As most of us know from experience, traveling en-famille involves a considerably diverse skill set in order to accomplish travel goals, attempt to have a good time all-around and successfully return home together without having lost ones hair (significant other, offspring etc) or marbles entirely.
Writer Andrew O'Hagan hits the nail on the head in his article Party of One, in The New York Times Magazine's May Travel Issue.
"Every vacation is an ego trip for somebody," he writes. "It's just that in families the person actually commanding the ego trip has to pretend he or she is running a functioning democracy. (And vacations, like failed states, are always run by one person.) People argue so much on vacation because the occasion so often falls short of the desire: the desire is for rest, peace, no pressure and a sense of being away from one's usual self, and your average family holiday sets fire in a comic sequence to each of these high hopes."

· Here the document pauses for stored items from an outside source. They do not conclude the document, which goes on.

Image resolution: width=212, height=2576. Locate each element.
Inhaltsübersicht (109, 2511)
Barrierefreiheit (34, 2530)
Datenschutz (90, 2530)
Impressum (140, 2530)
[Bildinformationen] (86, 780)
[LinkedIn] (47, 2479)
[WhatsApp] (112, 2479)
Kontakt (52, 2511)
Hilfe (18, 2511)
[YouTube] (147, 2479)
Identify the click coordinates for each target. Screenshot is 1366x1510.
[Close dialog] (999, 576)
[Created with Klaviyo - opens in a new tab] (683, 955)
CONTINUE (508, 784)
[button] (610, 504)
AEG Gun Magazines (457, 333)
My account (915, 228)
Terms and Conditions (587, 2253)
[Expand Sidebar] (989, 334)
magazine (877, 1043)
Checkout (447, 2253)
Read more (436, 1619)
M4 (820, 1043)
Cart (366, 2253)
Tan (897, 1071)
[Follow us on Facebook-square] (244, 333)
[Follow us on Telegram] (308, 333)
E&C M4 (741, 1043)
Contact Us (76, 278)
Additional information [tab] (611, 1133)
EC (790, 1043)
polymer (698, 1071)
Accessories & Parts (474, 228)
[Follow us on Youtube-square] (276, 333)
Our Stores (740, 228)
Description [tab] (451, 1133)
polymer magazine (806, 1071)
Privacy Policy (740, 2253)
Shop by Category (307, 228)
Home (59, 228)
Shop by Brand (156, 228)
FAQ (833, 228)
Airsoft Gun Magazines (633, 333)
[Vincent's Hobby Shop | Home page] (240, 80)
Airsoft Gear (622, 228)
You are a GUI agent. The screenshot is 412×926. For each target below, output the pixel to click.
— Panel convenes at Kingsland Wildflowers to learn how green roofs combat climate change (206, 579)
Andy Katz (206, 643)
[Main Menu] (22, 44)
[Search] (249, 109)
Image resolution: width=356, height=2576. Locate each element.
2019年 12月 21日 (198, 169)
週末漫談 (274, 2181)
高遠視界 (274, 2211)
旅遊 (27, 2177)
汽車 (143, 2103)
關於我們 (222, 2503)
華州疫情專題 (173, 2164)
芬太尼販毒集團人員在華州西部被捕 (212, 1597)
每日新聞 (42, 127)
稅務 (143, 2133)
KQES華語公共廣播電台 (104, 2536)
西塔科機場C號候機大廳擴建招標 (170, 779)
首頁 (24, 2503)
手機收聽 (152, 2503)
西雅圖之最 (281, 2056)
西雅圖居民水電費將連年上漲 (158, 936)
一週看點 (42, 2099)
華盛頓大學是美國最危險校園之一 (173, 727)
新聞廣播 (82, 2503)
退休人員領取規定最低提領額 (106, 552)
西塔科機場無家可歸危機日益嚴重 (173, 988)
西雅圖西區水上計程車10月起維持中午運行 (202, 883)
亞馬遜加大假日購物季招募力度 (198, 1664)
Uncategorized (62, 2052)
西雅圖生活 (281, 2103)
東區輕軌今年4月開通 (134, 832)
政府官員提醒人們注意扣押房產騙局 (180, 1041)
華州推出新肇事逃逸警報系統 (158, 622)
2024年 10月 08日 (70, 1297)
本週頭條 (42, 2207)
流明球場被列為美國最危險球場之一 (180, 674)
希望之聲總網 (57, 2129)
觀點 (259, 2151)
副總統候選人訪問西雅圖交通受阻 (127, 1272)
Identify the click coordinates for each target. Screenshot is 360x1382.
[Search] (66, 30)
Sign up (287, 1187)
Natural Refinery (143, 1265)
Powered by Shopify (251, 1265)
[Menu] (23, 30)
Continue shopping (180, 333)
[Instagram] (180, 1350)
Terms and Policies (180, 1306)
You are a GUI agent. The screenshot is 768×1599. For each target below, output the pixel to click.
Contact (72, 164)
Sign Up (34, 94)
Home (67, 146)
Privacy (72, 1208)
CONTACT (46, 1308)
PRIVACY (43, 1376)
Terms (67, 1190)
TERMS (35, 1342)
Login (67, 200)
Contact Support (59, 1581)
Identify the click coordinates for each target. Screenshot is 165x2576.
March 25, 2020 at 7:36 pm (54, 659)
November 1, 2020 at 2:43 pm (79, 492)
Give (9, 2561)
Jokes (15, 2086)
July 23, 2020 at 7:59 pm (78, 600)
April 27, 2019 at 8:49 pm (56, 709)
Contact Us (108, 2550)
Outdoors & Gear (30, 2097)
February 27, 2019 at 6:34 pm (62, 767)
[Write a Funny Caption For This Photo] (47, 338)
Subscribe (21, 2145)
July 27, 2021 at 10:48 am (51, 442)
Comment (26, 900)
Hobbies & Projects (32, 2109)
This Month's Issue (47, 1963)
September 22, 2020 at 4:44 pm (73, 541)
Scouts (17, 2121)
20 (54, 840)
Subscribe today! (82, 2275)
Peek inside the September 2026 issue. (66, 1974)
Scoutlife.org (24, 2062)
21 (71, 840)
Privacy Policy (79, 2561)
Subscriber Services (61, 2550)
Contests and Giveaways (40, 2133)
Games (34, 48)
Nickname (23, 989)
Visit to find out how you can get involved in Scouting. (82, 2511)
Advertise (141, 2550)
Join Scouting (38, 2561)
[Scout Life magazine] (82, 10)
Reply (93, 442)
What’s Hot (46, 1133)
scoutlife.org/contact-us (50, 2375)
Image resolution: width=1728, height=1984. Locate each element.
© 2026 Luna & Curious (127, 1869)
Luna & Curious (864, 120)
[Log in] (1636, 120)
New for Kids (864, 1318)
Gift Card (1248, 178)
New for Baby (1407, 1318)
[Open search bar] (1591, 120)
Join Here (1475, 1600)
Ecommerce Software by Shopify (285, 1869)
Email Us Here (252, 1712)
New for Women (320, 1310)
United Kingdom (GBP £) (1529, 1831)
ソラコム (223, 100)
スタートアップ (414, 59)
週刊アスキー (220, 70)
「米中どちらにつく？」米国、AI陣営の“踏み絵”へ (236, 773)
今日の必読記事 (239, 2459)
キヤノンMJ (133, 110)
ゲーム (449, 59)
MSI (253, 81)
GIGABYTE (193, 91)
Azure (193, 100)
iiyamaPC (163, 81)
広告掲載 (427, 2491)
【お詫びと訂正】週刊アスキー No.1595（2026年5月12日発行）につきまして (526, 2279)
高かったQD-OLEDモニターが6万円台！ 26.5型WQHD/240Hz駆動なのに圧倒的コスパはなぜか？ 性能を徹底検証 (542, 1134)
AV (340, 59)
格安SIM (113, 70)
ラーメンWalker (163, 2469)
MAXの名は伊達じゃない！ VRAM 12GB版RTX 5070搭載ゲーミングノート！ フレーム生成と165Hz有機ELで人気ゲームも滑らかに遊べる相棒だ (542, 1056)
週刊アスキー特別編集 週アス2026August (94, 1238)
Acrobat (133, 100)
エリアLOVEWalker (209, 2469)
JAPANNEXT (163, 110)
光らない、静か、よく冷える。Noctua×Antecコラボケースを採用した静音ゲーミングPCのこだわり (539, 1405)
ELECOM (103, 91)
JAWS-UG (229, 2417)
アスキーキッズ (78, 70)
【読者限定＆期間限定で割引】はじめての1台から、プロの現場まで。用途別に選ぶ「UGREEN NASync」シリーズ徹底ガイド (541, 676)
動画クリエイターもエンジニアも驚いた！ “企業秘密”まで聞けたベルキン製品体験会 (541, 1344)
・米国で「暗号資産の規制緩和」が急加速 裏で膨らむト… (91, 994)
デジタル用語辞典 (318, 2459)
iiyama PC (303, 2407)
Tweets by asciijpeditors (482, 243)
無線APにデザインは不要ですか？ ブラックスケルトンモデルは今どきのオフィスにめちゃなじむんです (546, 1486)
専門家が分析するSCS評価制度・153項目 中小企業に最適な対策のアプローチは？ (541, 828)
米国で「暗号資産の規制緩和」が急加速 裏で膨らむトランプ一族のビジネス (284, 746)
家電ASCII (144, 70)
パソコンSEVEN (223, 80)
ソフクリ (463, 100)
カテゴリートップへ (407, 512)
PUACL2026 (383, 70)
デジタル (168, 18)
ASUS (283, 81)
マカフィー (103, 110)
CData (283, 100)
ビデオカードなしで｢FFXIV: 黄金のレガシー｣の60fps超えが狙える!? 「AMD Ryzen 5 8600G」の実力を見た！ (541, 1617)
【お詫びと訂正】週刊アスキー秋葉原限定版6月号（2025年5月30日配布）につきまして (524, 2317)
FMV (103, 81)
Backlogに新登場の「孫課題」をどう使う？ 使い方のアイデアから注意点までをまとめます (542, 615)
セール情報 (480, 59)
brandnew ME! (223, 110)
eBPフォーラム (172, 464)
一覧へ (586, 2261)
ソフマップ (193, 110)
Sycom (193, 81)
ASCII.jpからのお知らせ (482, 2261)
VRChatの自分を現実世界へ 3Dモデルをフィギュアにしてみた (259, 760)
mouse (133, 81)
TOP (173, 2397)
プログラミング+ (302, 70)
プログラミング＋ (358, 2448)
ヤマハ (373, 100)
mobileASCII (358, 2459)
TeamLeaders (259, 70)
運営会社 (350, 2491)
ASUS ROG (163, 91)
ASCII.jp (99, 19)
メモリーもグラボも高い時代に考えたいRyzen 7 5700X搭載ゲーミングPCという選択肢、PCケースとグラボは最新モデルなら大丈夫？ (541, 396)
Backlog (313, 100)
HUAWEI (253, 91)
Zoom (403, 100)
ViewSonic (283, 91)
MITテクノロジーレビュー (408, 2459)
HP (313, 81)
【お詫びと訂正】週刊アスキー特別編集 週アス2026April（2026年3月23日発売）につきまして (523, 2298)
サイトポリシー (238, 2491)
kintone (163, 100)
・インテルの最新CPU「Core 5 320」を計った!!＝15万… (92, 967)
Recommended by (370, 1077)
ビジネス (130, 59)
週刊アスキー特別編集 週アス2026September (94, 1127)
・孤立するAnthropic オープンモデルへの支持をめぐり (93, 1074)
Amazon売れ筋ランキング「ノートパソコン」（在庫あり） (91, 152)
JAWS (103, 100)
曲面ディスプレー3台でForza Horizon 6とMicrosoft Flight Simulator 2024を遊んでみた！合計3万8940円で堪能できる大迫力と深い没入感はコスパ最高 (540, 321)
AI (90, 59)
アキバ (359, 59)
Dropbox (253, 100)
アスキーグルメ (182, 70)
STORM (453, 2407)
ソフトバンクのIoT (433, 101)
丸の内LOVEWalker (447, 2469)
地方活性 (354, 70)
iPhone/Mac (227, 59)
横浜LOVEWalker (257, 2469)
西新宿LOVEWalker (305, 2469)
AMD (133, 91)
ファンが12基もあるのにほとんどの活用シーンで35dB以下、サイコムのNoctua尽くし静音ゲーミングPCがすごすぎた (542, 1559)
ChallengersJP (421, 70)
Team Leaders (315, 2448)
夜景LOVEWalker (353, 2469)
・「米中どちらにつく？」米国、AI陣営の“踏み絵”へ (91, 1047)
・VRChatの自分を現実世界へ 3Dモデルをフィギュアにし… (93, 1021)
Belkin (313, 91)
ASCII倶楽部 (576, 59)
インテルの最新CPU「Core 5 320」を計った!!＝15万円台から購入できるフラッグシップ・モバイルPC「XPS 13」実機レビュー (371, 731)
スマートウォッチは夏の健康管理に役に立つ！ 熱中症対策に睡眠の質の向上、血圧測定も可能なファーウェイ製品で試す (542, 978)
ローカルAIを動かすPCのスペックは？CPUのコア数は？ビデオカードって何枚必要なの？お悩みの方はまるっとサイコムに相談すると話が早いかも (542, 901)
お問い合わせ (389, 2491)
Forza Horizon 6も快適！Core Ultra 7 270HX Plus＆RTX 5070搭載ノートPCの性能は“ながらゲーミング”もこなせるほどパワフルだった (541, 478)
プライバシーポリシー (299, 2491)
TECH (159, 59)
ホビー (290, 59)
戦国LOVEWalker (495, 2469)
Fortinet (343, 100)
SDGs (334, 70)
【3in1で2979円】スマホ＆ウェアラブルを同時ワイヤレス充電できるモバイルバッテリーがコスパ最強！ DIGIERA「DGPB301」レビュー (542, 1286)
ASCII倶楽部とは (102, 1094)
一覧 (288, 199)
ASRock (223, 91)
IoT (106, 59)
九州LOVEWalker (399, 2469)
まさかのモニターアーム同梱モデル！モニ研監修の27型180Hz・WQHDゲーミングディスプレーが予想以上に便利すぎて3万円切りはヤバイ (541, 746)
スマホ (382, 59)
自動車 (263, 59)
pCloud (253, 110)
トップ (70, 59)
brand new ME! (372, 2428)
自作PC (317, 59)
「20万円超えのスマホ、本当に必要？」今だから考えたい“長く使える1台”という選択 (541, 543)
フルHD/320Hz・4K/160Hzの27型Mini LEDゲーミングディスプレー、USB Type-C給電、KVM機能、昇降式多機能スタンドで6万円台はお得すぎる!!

O'Hagan presents a passionate case for traveling alone: "You lift pictures of loved ones from your suitcase and place them gingerly on the bedside cabinet and blow them a kiss. Then you take off your shoes and die of bliss," he writes.
If the closest you're likely to get to solo adventuring this summer is a camp-out in the backyard, do take a few minutes to indulge in some vicarious solo missions in O'Hagan's excellent article before you get back to the drawing board, hours on expedia, negotiating itineraries with various family members, checking everyone's passports haven't expired, finding a cat sitter....
Aahh, summer travels. Where are you headed?